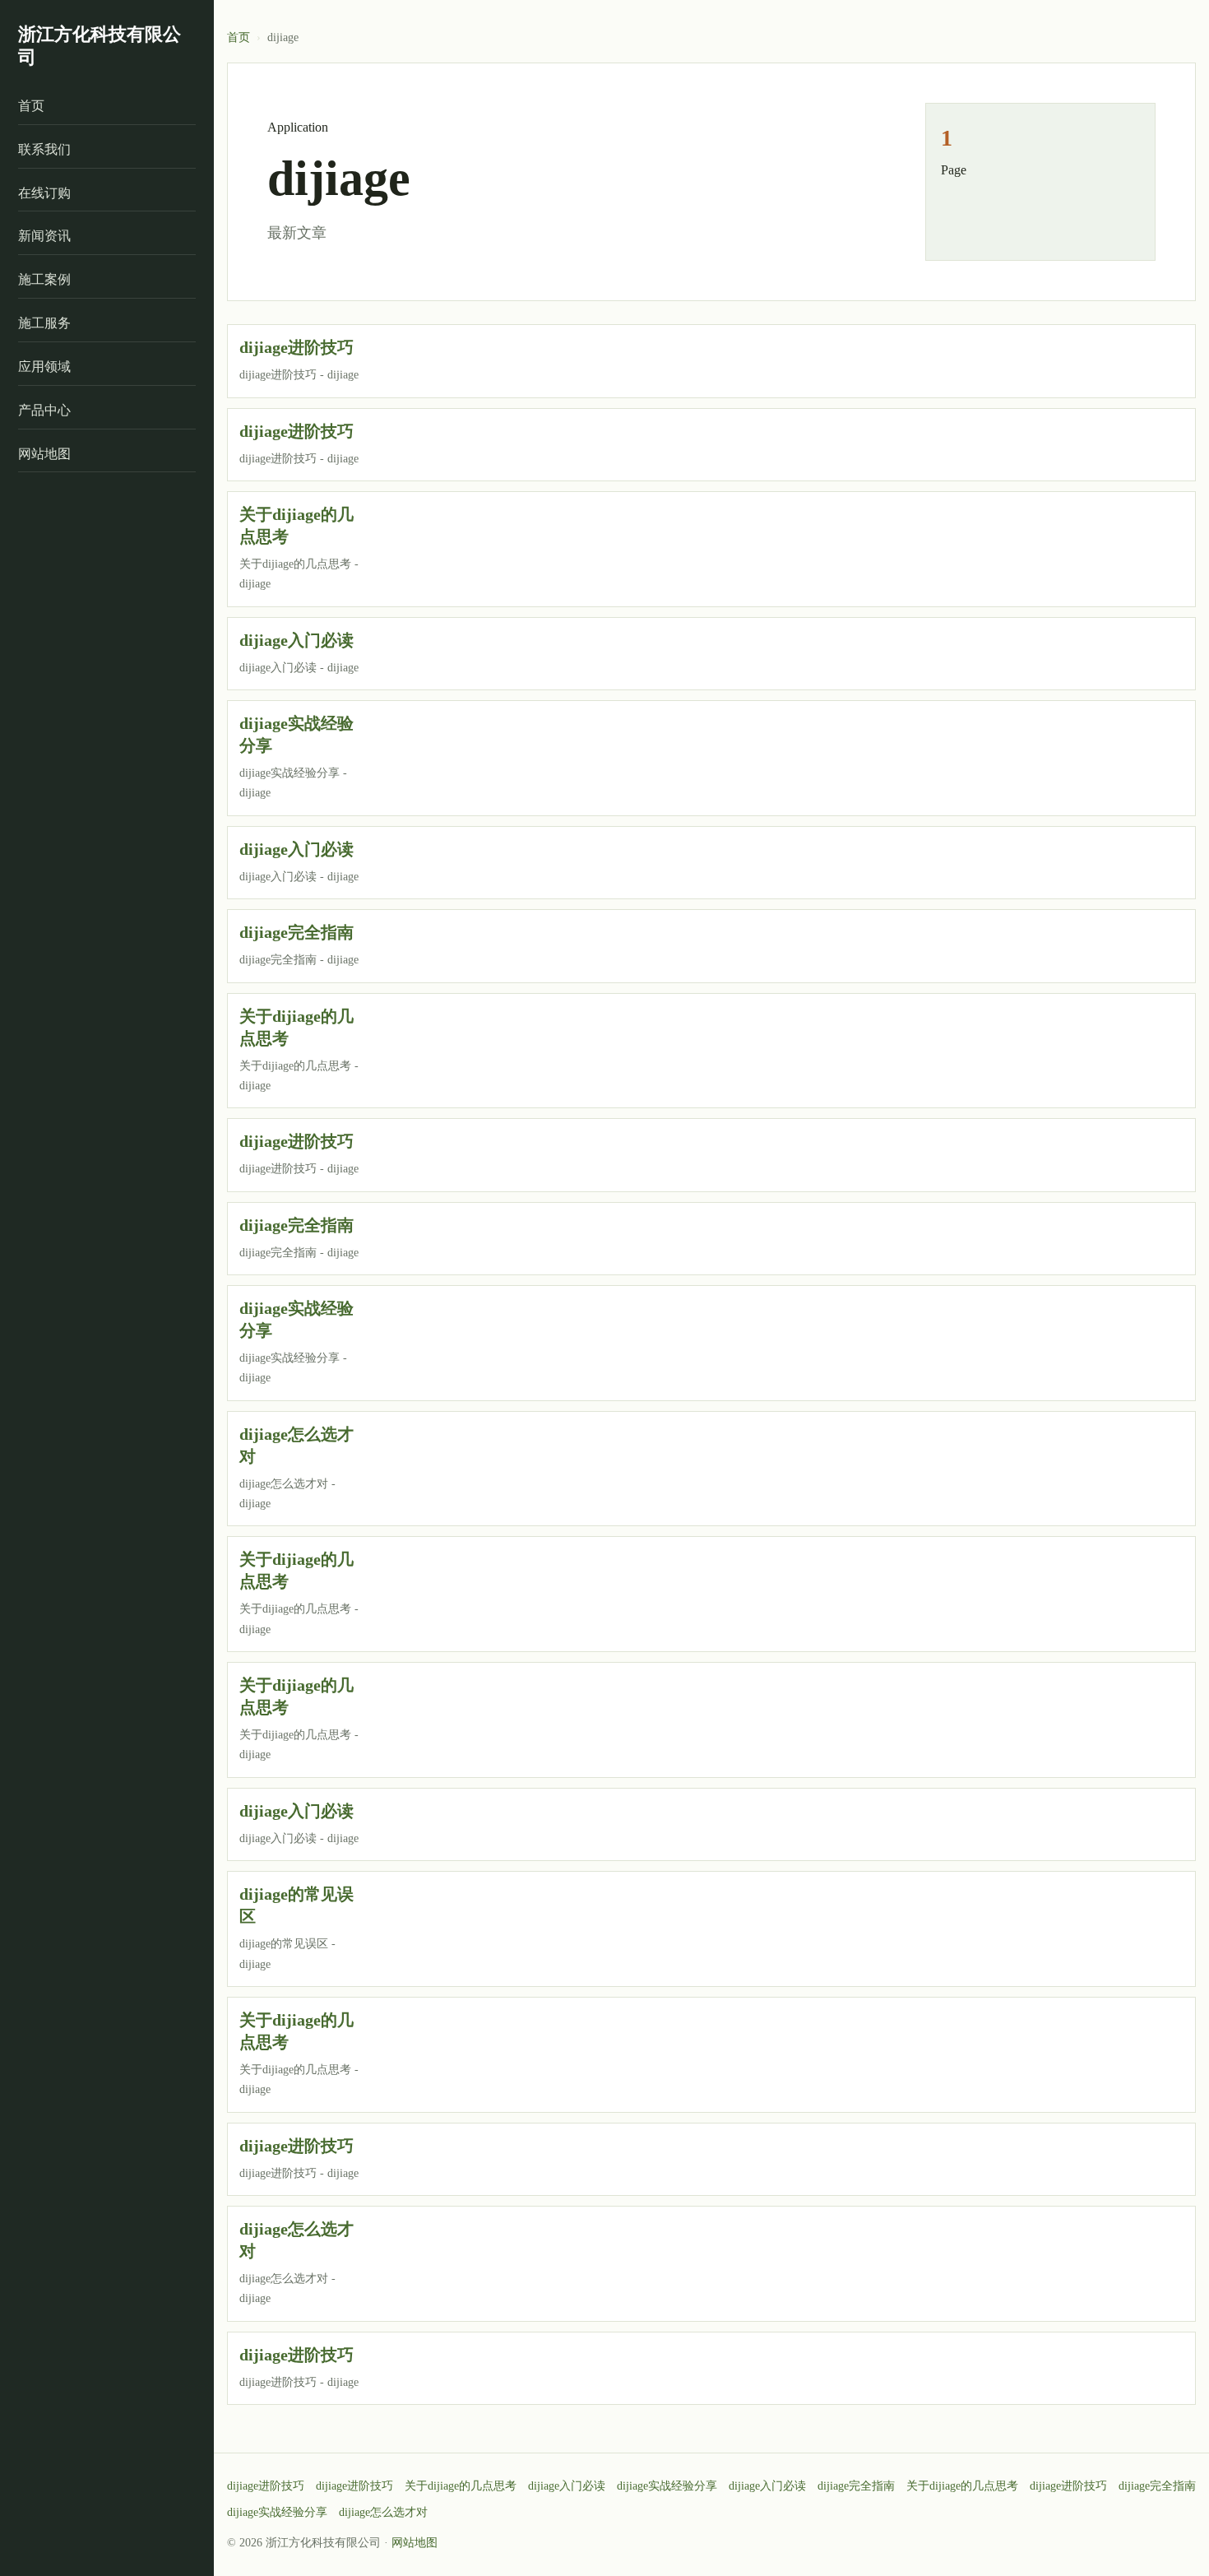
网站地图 (44, 454)
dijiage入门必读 (296, 640)
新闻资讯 (44, 236)
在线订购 (44, 193)
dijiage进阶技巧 (296, 347)
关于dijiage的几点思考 (460, 2486)
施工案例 (44, 279)
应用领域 (44, 367)
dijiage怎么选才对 (383, 2512)
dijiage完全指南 (296, 932)
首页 (31, 106)
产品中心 (44, 410)
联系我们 (44, 149)
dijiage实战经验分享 (667, 2486)
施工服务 (44, 323)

------------------------------------------------------------------------

## [Task requirements]
Print exactly, and only, the lines running from the one that contains "dijiage进阶技巧 (296, 347)" to the last line of the records above.

## [Your solution]
dijiage进阶技巧 (296, 347)
关于dijiage的几点思考 (460, 2486)
施工案例 (44, 279)
应用领域 (44, 367)
dijiage怎么选才对 (383, 2512)
dijiage完全指南 (296, 932)
首页 (31, 106)
产品中心 (44, 410)
联系我们 (44, 149)
dijiage实战经验分享 (667, 2486)
施工服务 (44, 323)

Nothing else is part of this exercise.